Reading Structs as Inline Types

For data in Parquet format, you can treat a struct as a single column instead of expanding the struct fields into individual columns. You might do so to make your external table definition more closely match the layout of the data you are reading. You might also do so to reduce the number of columns in your table definition.

Defining Tables with Complex Types

Use the ROW expression to define a struct column. In the following example, the data has columns for customer name, address, and account number, and the address is a struct. The types you declare in Vertica must be compatible with the types in the Parquet data.

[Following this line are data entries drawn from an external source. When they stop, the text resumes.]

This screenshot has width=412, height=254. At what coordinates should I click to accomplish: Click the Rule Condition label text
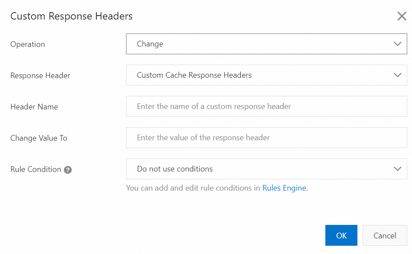(x=36, y=169)
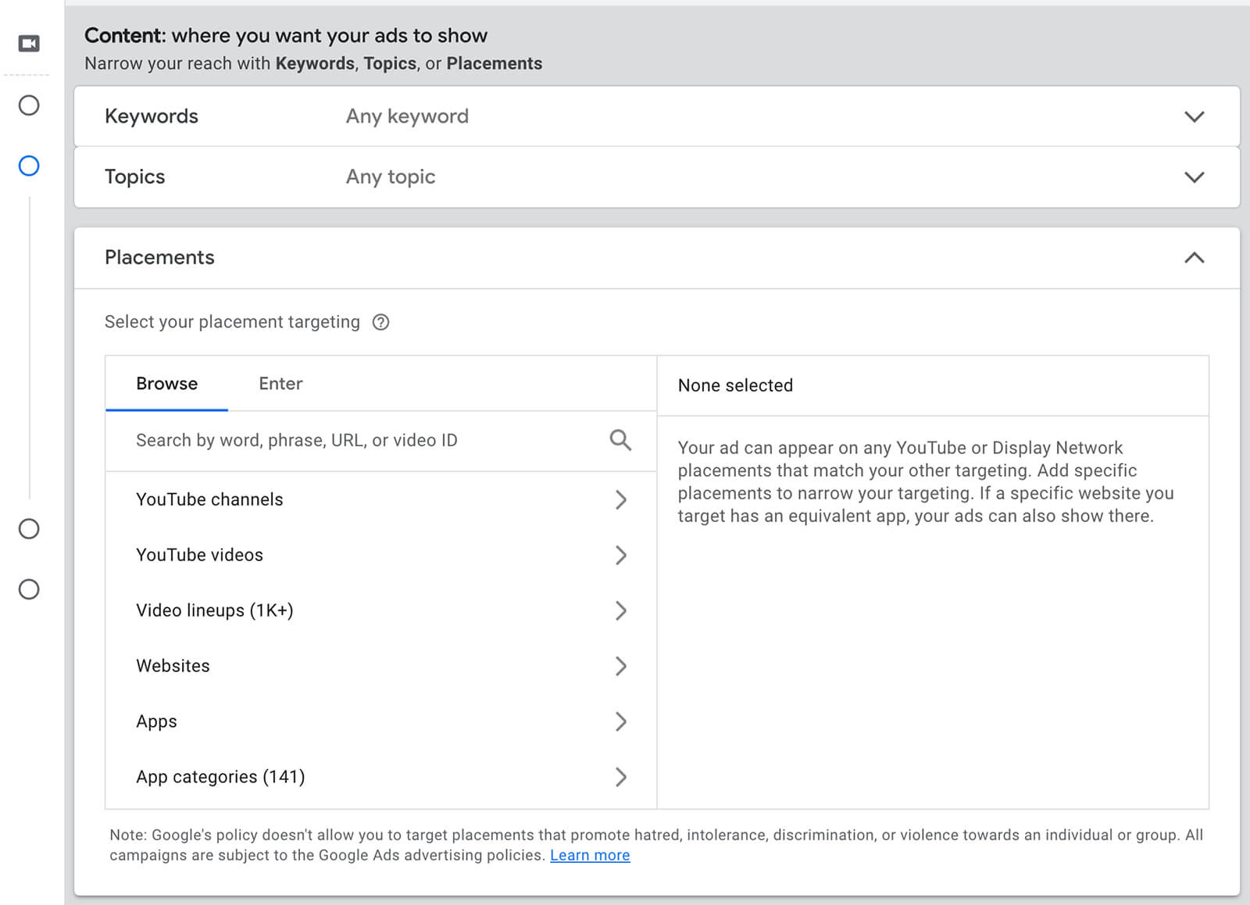Image resolution: width=1250 pixels, height=905 pixels.
Task: Click the arrow next to YouTube channels
Action: point(620,500)
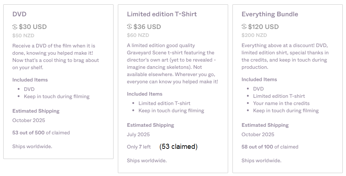Click July 2025 estimated shipping date
The image size is (346, 176).
[x=138, y=134]
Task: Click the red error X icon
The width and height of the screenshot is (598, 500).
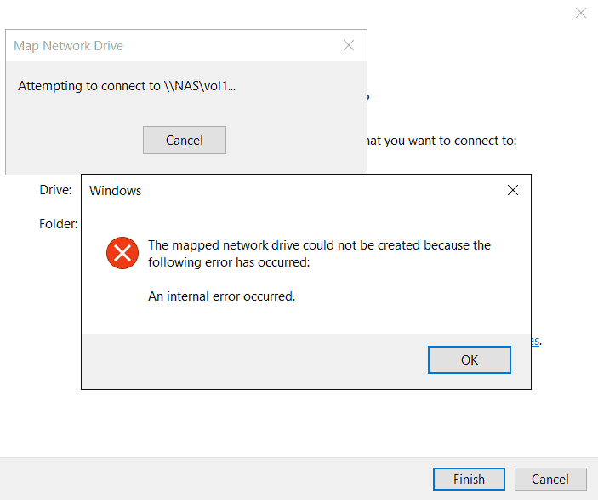Action: pos(122,253)
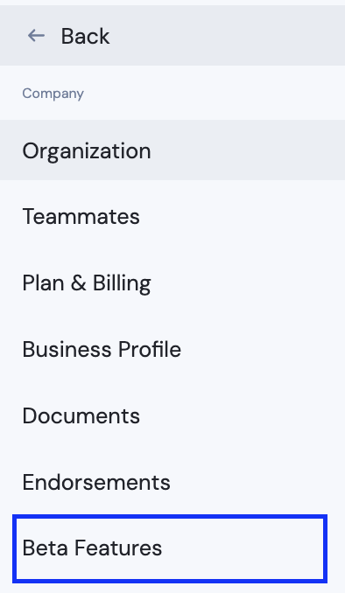Select the gray arrow beside Back
This screenshot has height=593, width=345.
[37, 36]
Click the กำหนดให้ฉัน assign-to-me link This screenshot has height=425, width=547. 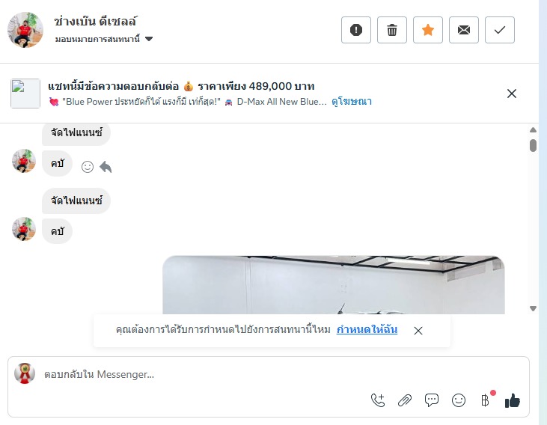(367, 329)
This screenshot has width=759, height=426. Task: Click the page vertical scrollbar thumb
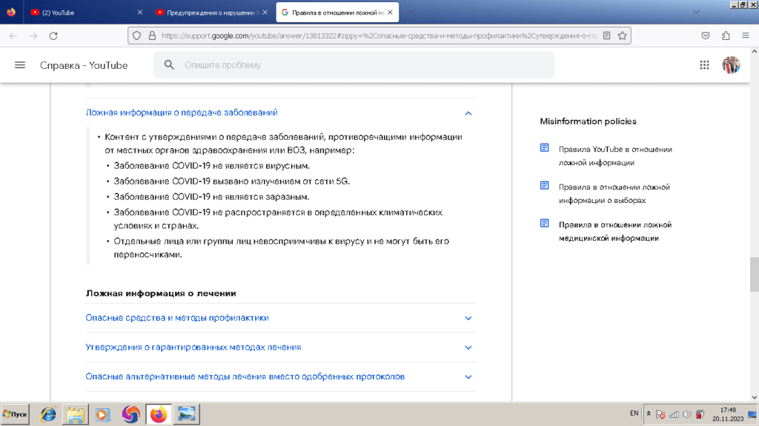pyautogui.click(x=754, y=274)
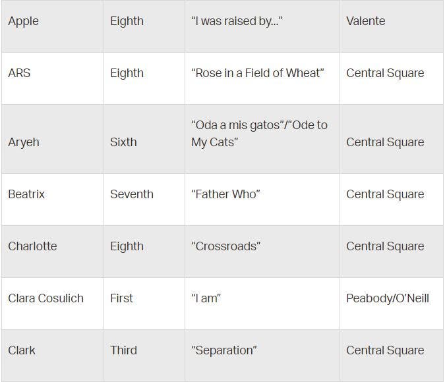Screen dimensions: 445x382
Task: Select the 'Seventh' grade cell
Action: pos(131,194)
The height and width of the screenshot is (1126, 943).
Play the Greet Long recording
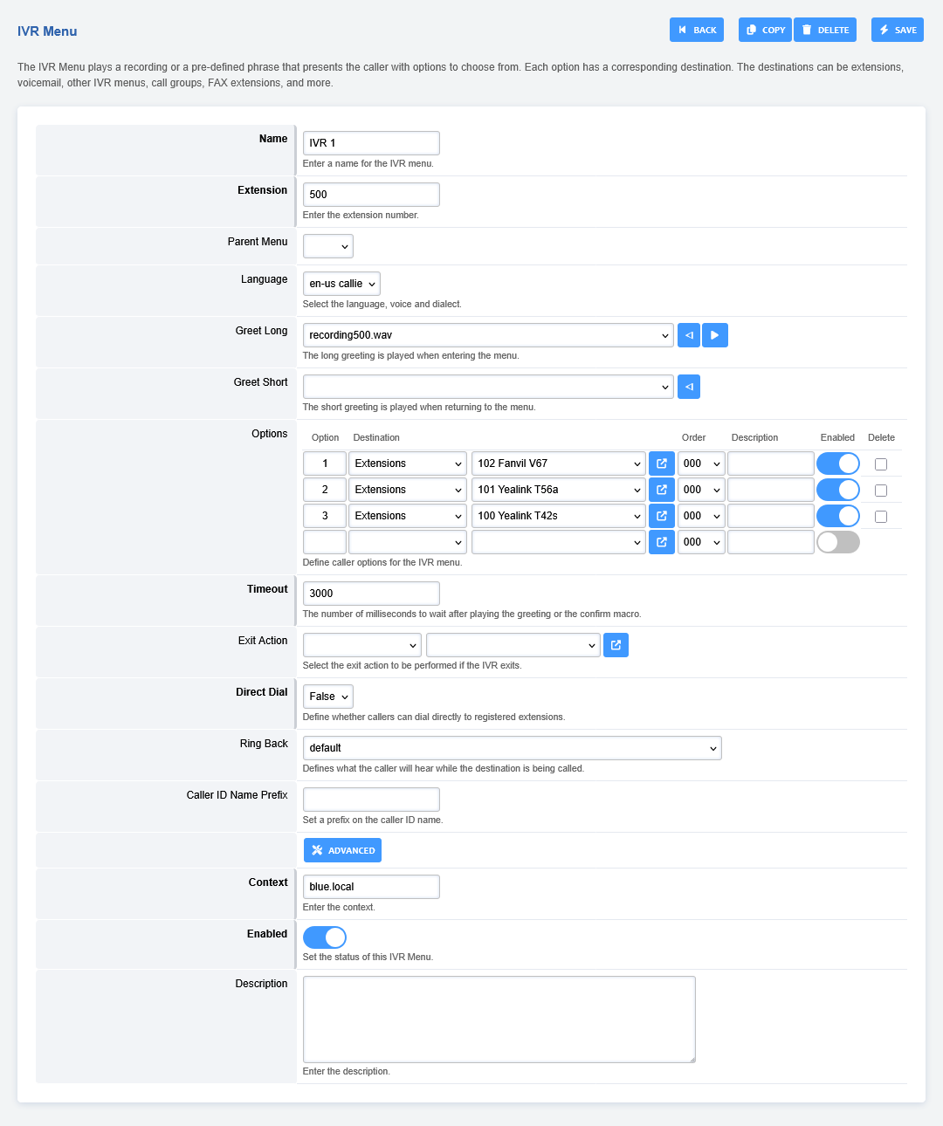[714, 335]
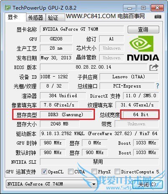
Task: Open the GeForce GT 740M GPU dropdown
Action: pyautogui.click(x=52, y=184)
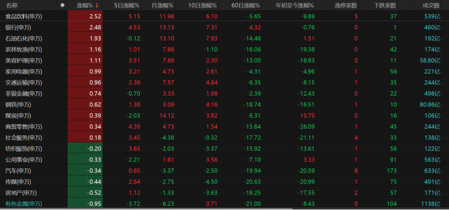Image resolution: width=449 pixels, height=210 pixels.
Task: Sort by the 5日涨幅% column header
Action: tap(126, 5)
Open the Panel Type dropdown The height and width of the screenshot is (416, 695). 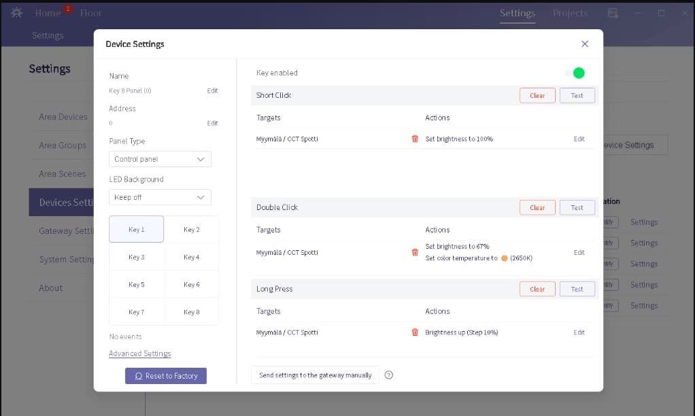[160, 159]
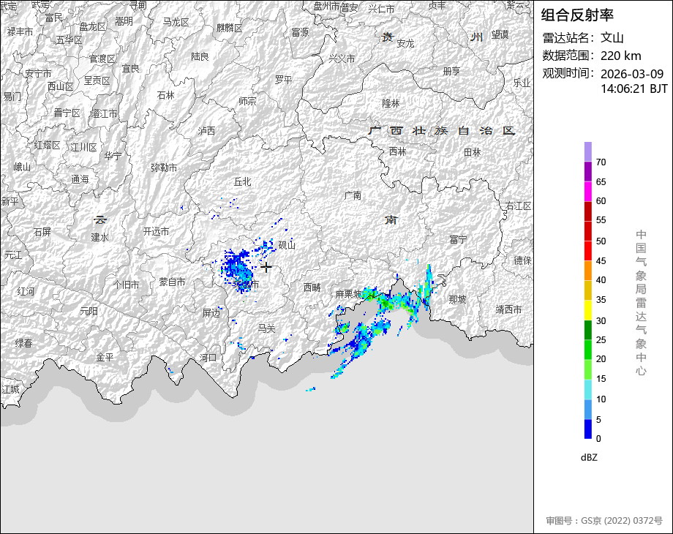Select the purple legend segment above 70
This screenshot has height=534, width=673.
[x=588, y=151]
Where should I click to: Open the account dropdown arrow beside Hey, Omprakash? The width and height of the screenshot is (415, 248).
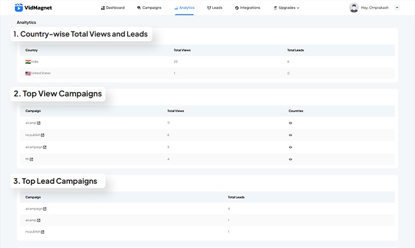(x=397, y=7)
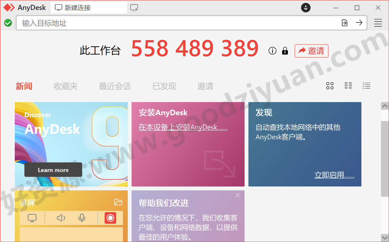Open the user account dropdown
This screenshot has height=242, width=389.
coord(306,7)
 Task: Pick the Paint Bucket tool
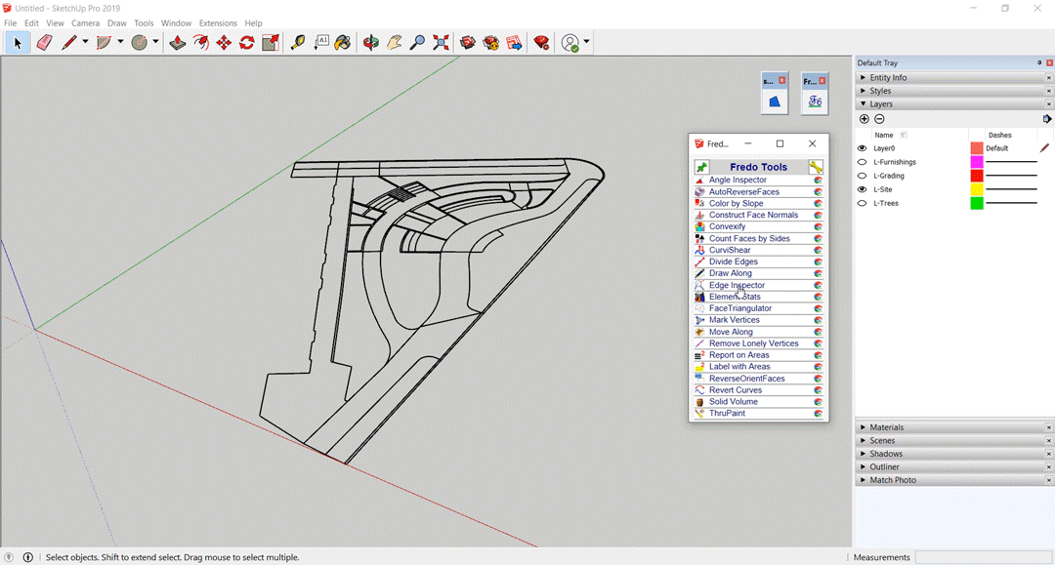tap(343, 43)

=> CREATE EXTERNAL TABLE customers (
    name VARCHAR, 
    address ROW(street VARCHAR, city VARCHAR, zipcode INT), 
    accountID INT)
  AS COPY FROM '...' PARQUET;	

Within the ROW, you specify the fields and their data types using the same syntax as for columns. Vertica treats the struct as a single column for purposes of queries. (To expand structs into their own columns instead, see Reading Structs as Expanded Columns.)

Structs can contain other structs. In the following example, employees have various personal information, including an address which is itself a struct.

=> CREATE EXTERNAL TABLE employees(
    employeeID INT, 
    personal ROW(
      name VARCHAR, 
      address ROW(street VARCHAR, city VARCHAR, zipcode INT),
      taxID INT), 
    department VARCHAR)
  AS COPY FROM '...' PARQUET;

If a struct contains fields with null values, those fields have null values in Vertica. If the struct value itself is null, Vertica rejects the row by default. See Handling Null Struct Values for more information.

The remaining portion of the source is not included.